WHAT YOU ARE ASKED TO DO: From the line that holds "This screenshot has height=639, width=640." to the last line below, retype everything exactly and nothing else; omit pictures.

##############################

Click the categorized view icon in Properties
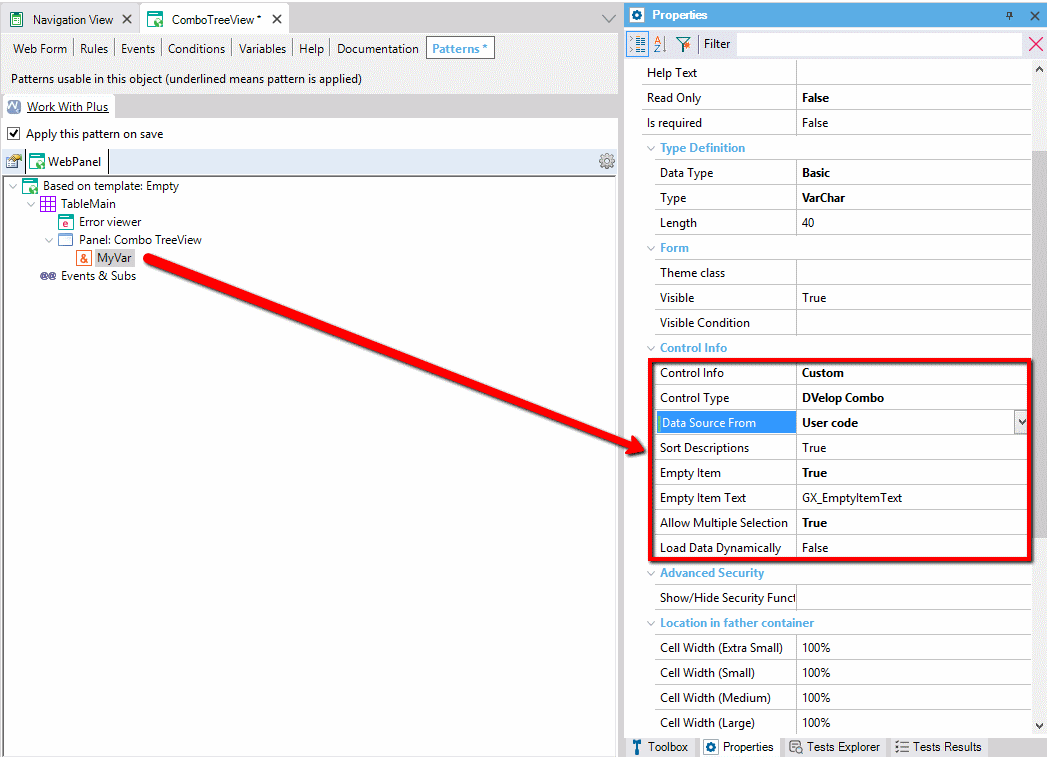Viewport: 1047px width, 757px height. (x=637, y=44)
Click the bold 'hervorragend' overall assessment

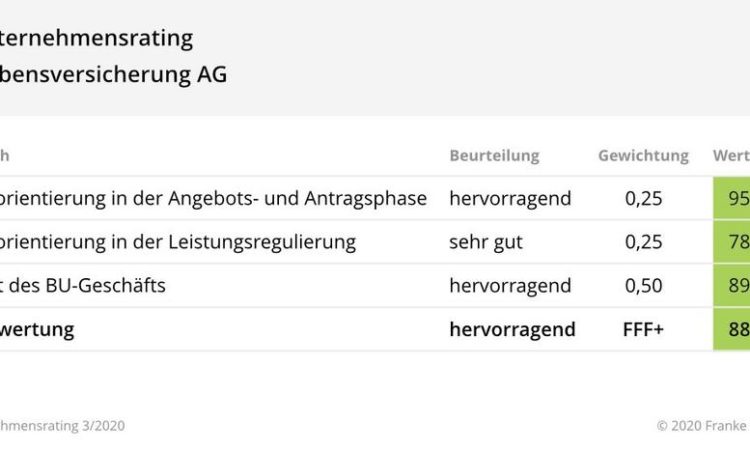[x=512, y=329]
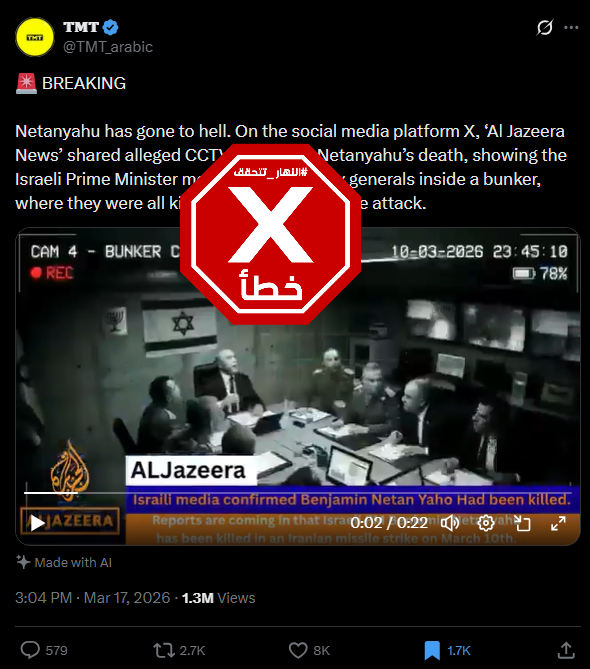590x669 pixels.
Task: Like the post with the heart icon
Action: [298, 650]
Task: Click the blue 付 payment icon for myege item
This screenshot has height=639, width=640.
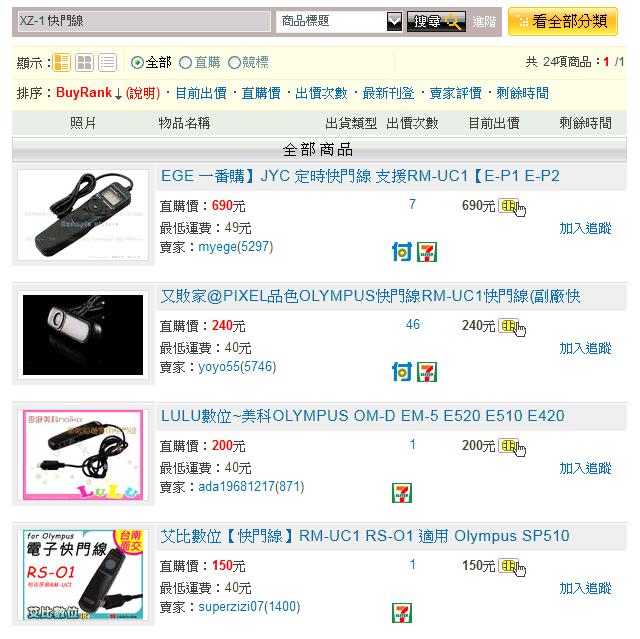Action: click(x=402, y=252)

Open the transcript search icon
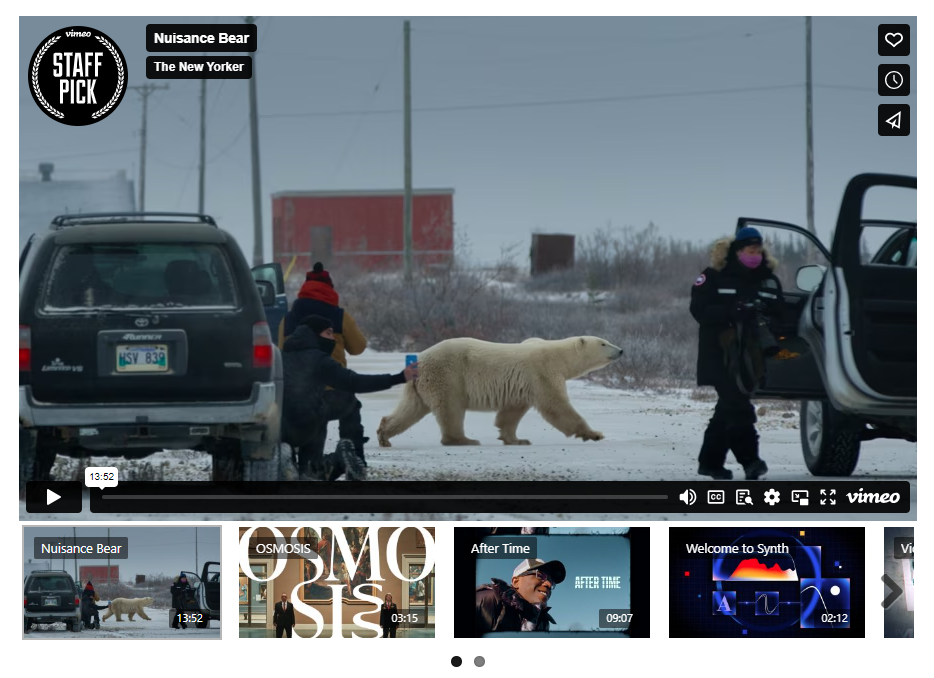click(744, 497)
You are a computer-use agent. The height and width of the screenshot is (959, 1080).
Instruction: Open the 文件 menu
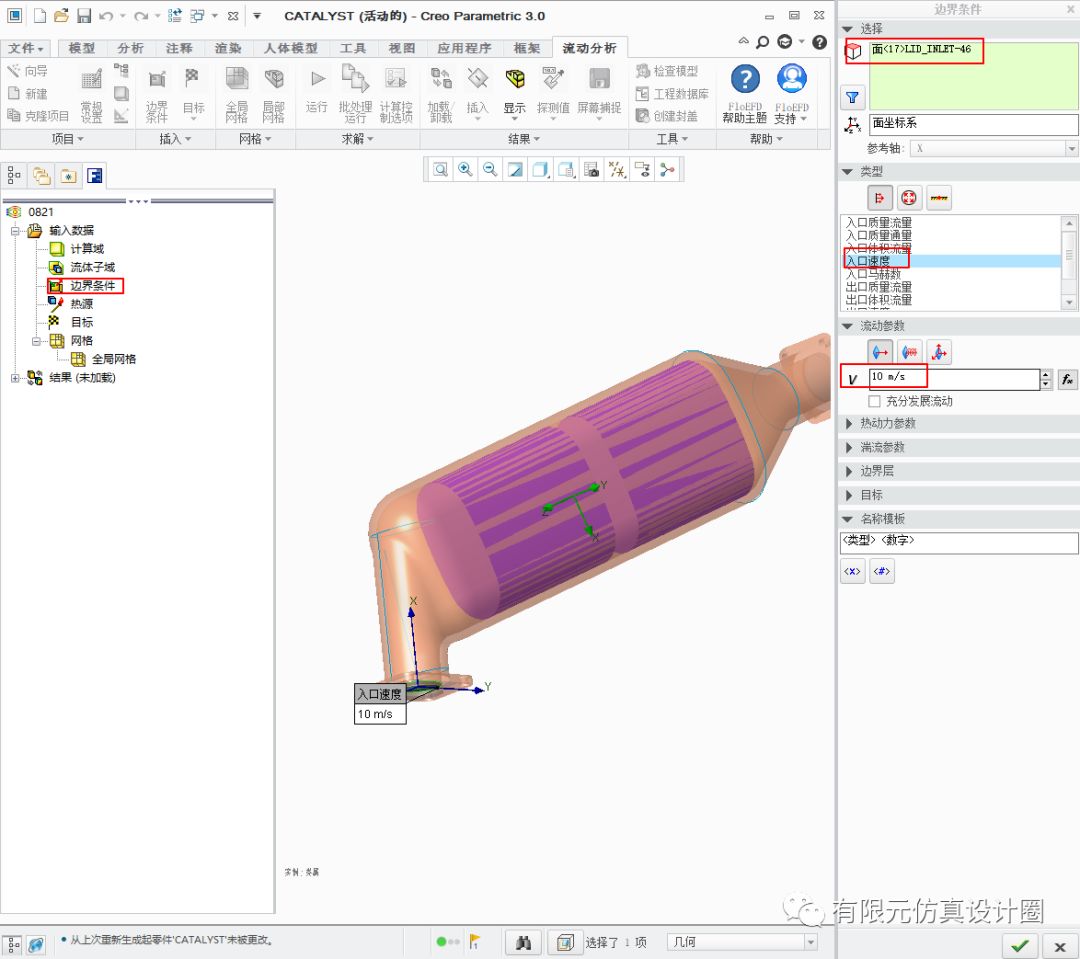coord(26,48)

##############################

ANSWER BOX:
This screenshot has height=639, width=640.
Action: click(x=402, y=252)

Open the transcript search icon
click(744, 497)
You are a computer-use agent. The height and width of the screenshot is (959, 1080).
Instruction: Open the 文件 menu
coord(26,48)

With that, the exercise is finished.